**Source text:**
>>>

Another thing I hate seeing do is people tossing soda cans in the fire pits up american fork canyon at the picnic areas...are people that dumb(maybe they just weren't taught at a young age) they don't realize that it takes a whole heck of a lot more heat to melt aluminum until its gone? Anyhow my brother in law visiting from brazil saw it and grabbed a trash bag and picked them up...I was proud of him to say the least


----------



## DallanC (Jan 13, 2009)

I would like to say that earlier this year I bought a couple "gongs" off ebay (AR500 steel), they have been so fun to shoot at we bought a bunch more. Built simple hangers out of 4ft cheap rebar from Homedepot. They are expensive enough you will never leave them... but they totally replace all the other targets we used to take out. Way more fun for my boy to ping a hanging plate at 300 yards than string dots together on paper at 100.

When I need to do fine target work such as testing loads, I use those "vote for XXXyyy" signs that litter neighborhoods around voting season. The morning after voting is over I go snag a dozen or so and use them up over the next two years until the next voting season comes along. They are easy enough to stick in the ground / remove, it makes clean up simple.


-DallanC


----------



## 30-06-hunter (Sep 22, 2013)

<<<

**Listed records:**
>>>

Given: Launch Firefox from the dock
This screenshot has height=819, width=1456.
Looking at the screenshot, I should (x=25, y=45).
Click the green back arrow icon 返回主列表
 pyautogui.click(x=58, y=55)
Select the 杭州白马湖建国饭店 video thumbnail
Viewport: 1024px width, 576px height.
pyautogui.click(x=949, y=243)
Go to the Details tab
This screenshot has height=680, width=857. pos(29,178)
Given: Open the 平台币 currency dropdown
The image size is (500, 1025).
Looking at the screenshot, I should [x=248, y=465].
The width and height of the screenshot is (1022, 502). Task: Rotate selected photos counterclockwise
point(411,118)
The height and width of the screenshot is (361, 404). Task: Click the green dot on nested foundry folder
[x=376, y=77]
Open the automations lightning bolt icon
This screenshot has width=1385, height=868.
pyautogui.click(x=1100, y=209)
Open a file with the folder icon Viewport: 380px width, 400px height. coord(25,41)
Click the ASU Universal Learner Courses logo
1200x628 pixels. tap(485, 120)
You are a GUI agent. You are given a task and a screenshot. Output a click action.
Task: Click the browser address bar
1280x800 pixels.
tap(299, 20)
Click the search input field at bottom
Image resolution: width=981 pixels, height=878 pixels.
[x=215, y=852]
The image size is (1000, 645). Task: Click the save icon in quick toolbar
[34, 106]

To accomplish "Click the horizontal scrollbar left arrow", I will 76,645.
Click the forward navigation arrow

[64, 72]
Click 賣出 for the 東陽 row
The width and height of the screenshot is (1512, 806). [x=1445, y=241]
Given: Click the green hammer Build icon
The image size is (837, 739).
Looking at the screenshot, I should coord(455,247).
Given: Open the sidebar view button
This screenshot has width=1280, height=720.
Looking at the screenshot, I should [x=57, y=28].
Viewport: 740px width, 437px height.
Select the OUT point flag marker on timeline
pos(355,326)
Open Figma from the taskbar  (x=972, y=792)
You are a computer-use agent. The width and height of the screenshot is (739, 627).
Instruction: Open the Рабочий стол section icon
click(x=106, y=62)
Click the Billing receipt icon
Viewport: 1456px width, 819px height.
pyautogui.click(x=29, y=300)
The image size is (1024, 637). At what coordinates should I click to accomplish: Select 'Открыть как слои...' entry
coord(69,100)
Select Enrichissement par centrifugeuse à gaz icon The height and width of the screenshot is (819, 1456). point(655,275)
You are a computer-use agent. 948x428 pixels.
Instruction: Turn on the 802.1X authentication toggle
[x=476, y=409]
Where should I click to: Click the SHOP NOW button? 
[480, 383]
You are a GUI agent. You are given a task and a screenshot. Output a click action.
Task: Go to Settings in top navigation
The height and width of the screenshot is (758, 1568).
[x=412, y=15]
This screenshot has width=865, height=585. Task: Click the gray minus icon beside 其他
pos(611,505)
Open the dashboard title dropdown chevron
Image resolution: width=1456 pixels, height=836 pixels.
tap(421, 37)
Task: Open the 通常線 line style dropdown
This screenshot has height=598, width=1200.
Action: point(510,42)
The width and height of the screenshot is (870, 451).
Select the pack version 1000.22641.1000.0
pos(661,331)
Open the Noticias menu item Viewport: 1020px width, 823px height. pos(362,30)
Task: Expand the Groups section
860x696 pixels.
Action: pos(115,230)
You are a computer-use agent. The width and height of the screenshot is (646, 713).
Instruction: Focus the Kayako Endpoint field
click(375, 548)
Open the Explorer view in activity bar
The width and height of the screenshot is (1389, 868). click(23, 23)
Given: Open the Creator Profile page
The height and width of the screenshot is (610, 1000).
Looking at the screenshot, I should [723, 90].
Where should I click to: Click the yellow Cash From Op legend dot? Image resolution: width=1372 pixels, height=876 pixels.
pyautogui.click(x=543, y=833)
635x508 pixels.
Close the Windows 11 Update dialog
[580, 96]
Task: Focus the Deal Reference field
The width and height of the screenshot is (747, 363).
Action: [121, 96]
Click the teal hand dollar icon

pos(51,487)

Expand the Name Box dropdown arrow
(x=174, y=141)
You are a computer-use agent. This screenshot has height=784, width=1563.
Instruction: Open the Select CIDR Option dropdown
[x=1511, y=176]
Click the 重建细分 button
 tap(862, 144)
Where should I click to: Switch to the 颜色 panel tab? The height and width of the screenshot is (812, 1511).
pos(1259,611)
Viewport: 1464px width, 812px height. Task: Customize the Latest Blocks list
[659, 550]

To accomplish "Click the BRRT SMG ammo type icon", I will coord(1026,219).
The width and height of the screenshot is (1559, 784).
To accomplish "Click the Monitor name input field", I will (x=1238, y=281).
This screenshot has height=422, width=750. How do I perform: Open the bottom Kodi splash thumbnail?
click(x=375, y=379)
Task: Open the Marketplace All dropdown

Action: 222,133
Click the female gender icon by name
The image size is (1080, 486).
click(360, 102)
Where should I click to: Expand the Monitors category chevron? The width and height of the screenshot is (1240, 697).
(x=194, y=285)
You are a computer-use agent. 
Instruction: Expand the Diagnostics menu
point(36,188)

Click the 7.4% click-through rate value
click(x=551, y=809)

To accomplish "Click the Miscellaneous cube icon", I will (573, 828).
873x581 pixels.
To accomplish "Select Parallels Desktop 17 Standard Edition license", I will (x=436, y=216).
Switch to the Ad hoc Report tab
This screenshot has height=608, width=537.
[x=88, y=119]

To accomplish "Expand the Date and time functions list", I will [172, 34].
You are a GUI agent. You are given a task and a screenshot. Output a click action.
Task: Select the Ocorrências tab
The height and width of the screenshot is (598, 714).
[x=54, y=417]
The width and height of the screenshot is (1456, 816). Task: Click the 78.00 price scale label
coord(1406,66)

<<<

**Required work:**
**1.** Please transcribe the forum thread between "Another thing I" and "(Jan 13, 2009)", inclusive.
**2.** List every geographic place and every company or website that the forum thread names.
The entries have no role in this work.

**Solutions below:**
**1.**
Another thing I hate seeing do is people tossing soda cans in the fire pits up american fork canyon at the picnic areas...are people that dumb(maybe they just weren't taught at a young age) they don't realize that it takes a whole heck of a lot more heat to melt aluminum until its gone? Anyhow my brother in law visiting from brazil saw it and grabbed a trash bag and picked them up...I was proud of him to say the least


----------



## DallanC (Jan 13, 2009)

**2.**
american fork canyon
brazil
ebay
Homedepot